El misterio de las misiones Apolo: Luces y objetos físicos en la Luna
De acuerdo con los documentos publicados en el nuevo portal gubernamental, los astronautas de la NASA no solo recolectaron rocas lunares. Los testimonios ahora desclasificados describen una serie de Fenómenos Anómalos No Identificados (UAP, por sus siglas en inglés) que ocurrieron durante las expediciones tripuladas entre 1969 y 1972.
En la misión del Apolo 11, Neil Armstrong, Michael Collins y Buzz Aldrin reportaron “partículas muy brillantes” y “luces intermitentes” que parecían escoltar al módulo. Por su parte, la misión Apolo 17 documentó en 1972 la presencia de tres puntos en formación triangular, que los análisis preliminares de inteligencia sugieren que podrían haber sido objetos físicos y no meros reflejos ópticos.
Transparencia y Geopolítica: El trasfondo de la desclasificación
La decisión de abrir estos archivos responde a una estrategia de transparencia liderada por la administración de Donald Trump, quien instruyó al Departamento de Guerra y a agencias como el FBI y la NASA para identificar y publicar registros sobre vida extraterrestre.
Este movimiento no es solo una cuestión de curiosidad científica; tiene profundas implicaciones en la Política Exterior.
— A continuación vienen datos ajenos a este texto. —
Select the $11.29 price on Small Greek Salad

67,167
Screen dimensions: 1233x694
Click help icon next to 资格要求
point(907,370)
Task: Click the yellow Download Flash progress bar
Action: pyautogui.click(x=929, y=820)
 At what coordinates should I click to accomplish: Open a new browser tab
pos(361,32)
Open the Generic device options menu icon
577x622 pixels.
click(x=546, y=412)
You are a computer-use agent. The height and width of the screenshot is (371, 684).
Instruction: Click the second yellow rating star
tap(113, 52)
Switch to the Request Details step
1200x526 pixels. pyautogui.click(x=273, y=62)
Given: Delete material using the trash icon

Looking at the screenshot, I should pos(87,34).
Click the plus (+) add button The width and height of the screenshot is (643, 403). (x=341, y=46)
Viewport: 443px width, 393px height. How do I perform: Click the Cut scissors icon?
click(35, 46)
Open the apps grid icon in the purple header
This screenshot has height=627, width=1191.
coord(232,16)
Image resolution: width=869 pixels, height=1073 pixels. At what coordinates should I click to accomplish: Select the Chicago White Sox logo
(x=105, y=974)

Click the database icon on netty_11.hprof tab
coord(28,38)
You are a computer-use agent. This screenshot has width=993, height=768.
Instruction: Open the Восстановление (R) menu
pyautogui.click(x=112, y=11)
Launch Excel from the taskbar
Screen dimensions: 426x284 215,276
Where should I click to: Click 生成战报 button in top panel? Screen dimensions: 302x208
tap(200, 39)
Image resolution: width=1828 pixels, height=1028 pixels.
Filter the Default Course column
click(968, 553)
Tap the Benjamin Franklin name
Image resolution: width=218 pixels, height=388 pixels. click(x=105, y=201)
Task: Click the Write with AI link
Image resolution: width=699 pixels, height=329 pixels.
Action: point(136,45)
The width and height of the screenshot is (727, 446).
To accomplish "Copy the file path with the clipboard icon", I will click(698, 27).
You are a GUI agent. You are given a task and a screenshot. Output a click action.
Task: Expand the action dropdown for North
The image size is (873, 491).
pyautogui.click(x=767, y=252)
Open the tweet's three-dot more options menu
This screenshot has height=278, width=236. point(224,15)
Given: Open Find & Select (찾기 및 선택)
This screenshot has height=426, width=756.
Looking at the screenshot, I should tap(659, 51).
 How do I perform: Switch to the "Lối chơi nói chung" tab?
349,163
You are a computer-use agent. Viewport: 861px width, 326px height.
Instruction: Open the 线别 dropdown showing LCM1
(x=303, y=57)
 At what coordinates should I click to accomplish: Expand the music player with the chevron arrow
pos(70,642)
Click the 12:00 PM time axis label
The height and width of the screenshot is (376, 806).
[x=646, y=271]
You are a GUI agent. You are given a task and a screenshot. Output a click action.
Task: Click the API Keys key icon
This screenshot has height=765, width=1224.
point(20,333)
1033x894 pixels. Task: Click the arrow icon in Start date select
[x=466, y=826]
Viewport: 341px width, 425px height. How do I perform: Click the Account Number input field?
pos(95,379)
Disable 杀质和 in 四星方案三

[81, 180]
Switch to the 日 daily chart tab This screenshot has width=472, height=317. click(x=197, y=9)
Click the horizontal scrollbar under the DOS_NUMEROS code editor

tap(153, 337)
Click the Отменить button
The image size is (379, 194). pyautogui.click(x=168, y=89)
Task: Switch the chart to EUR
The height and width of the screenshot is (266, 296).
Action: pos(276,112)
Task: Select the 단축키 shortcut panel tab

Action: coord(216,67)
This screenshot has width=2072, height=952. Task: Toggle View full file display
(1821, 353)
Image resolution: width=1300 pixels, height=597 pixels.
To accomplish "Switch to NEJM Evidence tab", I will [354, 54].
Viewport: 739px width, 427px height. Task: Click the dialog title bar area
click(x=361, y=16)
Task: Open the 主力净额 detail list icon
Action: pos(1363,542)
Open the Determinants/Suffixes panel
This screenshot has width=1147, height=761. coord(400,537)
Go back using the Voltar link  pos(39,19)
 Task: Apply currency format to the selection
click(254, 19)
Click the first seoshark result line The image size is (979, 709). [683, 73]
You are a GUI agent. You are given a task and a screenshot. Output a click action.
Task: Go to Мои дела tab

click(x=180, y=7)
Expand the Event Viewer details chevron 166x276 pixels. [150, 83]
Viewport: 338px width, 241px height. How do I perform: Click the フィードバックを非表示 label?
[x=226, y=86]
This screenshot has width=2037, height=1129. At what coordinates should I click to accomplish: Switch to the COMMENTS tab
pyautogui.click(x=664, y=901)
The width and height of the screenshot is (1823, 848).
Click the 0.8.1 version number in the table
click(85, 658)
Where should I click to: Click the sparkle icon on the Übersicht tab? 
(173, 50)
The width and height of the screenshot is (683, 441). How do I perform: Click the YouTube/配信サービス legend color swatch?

Al centralizar la información en un portal de acceso público (war.gov/UFO), Washington busca liderar la narrativa global sobre los fenómenos anómalos, invitando a la comunidad científica internacional y al sector privado a colaborar en el análisis de datos que, durante décadas, alimentaron teorías de conspiración y tensiones diplomáticas silenciosas.
¿Qué sigue en la investigación de Fenómenos Anómalos?
La liberación de estos 162 archivos iniciales es solo la punta del iceberg. El Secretario de Guerra, Pete Hegseth, ha confirmado que el proceso será gradual, con nuevas entregas cada pocas semanas. Mientras el Congreso de EE.UU. continúa presionando por mayores revelaciones, la comunidad internacional observa con cautela cómo la principal potencia mundial redefine su relación con lo desconocido, transformando reportes de “fuegos artificiales en el espacio” en evidencia analizable de seguridad aeroespacial.